▶ [Study questions]:
- 1) Before the data, a text on open-source large language models appears. Retype from that text the passage starting with "Our first large" and going on through "RAM for operation.".
- 2) Write what comes next in the text on open-source large language models, which precedes the data, continuing on from its last sentence.

▶ [Excerpted text]:
_ _ _
Open-Source Large Language Models¶

Author: Karoly Robert Hegyi, 21.12.2023

An overview of open source large language models (LLMs): what open source alternatives exist to OpenAI's GPT-3.5 and how can I utilize them?

Open Source large language models (OSLLMs) are powerful, open-source AI models for natural language processing tasks. Unlike proprietary models, they are transparent, facilitate collaboration, and foster innovation in applications such as translation, text generation, and chatbots.

Availability of Large Language Models¶

They are distinguished into:

Proprietary LLMs	Open Source LLMs
Owned by a company that controls its use	Free of charge and accessible to everyone
License fees required.	Free commercial use permitted.

Various licenses exist for open-source software, with the majority adhering to the Apache 2.0 standard.

Apache 2.0

Allows users to use, distribute, modify, and distribute modified versions of the software for any purpose under the terms of the license, without worrying about license fees.

Advantages of OS-LLMs¶

Transparency
Fine-tuning
Community

Open-source LLMs not only enable free usage but also impress with transparency by providing insight into architecture, functionality, and training data. Flexibility is enhanced through fine-tuning, allowing customization with proprietary data. Another advantage is the community, fostering continuous improvements and providing a space for the exchange of ideas.

Use Cases¶

Finance
Mathematics
Programming
Argumentation
Multilingual translation

These language models can be trained for various use cases, with larger models aiming for a balanced mixture of these individual aspects.

BLOOM¶

Our first large language model (LLM) was Bloom, released in July 2022 as a groundbreaking open-source model. Before Bloom, only a few industrial labs could harness the full potential of large language models due to limited resources and rights. Bloom broke this status quo as the first multilingual LLM trained transparently.

Bloom Logo

With training in 59 languages and an impressive 176 billion parameters, Bloom set a milestone for the accessibility and transparency of large language models.

Note

It is noteworthy, however, that this model requires 180 GB of storage and 360 GB of GPU RAM for operation.
_ _ _
▶ [Entries supplied]:
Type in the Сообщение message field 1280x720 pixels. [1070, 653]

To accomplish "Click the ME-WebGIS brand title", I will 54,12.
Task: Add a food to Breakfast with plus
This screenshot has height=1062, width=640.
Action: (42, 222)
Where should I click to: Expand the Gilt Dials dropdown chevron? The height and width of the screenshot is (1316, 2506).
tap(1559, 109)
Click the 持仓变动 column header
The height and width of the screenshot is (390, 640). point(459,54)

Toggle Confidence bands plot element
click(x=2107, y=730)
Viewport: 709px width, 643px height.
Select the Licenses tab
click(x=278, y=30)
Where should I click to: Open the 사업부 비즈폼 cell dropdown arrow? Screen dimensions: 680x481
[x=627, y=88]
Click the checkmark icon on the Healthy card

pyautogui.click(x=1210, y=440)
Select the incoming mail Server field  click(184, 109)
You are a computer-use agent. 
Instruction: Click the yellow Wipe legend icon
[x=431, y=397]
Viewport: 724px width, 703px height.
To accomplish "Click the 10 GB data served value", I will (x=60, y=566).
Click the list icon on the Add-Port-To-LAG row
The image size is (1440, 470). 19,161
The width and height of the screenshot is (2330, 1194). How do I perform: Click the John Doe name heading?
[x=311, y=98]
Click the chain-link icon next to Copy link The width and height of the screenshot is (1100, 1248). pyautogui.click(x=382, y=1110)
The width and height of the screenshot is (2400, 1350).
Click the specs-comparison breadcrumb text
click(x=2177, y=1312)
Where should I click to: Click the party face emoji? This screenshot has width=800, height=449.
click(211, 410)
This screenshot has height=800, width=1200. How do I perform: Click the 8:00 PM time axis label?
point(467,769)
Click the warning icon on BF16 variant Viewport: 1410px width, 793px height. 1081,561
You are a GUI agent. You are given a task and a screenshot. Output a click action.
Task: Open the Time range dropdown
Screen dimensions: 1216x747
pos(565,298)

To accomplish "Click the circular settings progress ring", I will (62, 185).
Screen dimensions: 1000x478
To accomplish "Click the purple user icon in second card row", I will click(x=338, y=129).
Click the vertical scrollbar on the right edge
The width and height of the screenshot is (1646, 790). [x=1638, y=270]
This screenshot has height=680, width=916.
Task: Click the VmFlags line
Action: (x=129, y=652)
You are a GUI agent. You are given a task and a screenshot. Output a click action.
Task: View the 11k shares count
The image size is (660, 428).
_ _ _
▶ [Answers by item]:
- 1)
Our first large language model (LLM) was Bloom, released in July 2022 as a groundbreaking open-source model. Before Bloom, only a few industrial labs could harness the full potential of large language models due to limited resources and rights. Bloom broke this status quo as the first multilingual LLM trained transparently.

Bloom Logo

With training in 59 languages and an impressive 176 billion parameters, Bloom set a milestone for the accessibility and transparency of large language models.

Note

It is noteworthy, however, that this model requires 180 GB of storage and 360 GB of GPU RAM for operation.

- 2)
Falcon Series¶

After Bloom, many more LLMs were released, including the models of the FALCON series from the Technology Innovation Institute (TII) in Abu Dhabi, approximately a year later. The first two models in this series have 7B and 40B parameters. Additionally, these models are available under the APACHE 2.0 license, allowing for commercial use as well.

Falcon Logo

Falcon 180B

🏆 In September 2023, the TII unveiled the big brother of the Falcon series with 180B parameters, which, upon its introduction, achieved the highest rankings in most benchmarks. The key to its success lay in its high-quality dataset, which was also released as open source.

The dataset¶

Data source	Fraction	Tokens	Sources
RefinedWeb-English	75%	750B	web crawl
RefinedWeb-EU	7%	70B	European web crawl
Books	6%	60B
Conversations	5%	50B	Reddit,StackOverflow
Code	5%	50B
Technical	2%	20B	arXiv,PubMed, etc.

The new dataset RefinedWeb represents an innovative, comprehensive web dataset based on CommonCrawl. Falcon enhances this data through deduplication and rigorous content filtering. In addition to RefinedWeb, books, conversations, code, and technical-scientific papers were also utilized.

The model was primarily trained in English, but 7% of the dataset was expanded to European languages.

Language	Fraction	Tokens
German	26%	18B
Spanish	24%	17B
French	23%	16B
Italian	7%	5B
Portuguese	4%	3B
Other	16%	-

Required Resources

⚠️ The significance of the parameter count becomes apparent as the training of such models is costly and resource-intensive.

7B Model

Training: 384x A100 40GB GPUs for 2 weeks
Usage: minimum 16 GB GPU-RAM

40B Model

Training: 384x A100 40GB GPUs for 2 months
Usage: minimum 90 GB GPU-RAM

180B Model

Training: 4,069x A100 40GB GPUs (AWS)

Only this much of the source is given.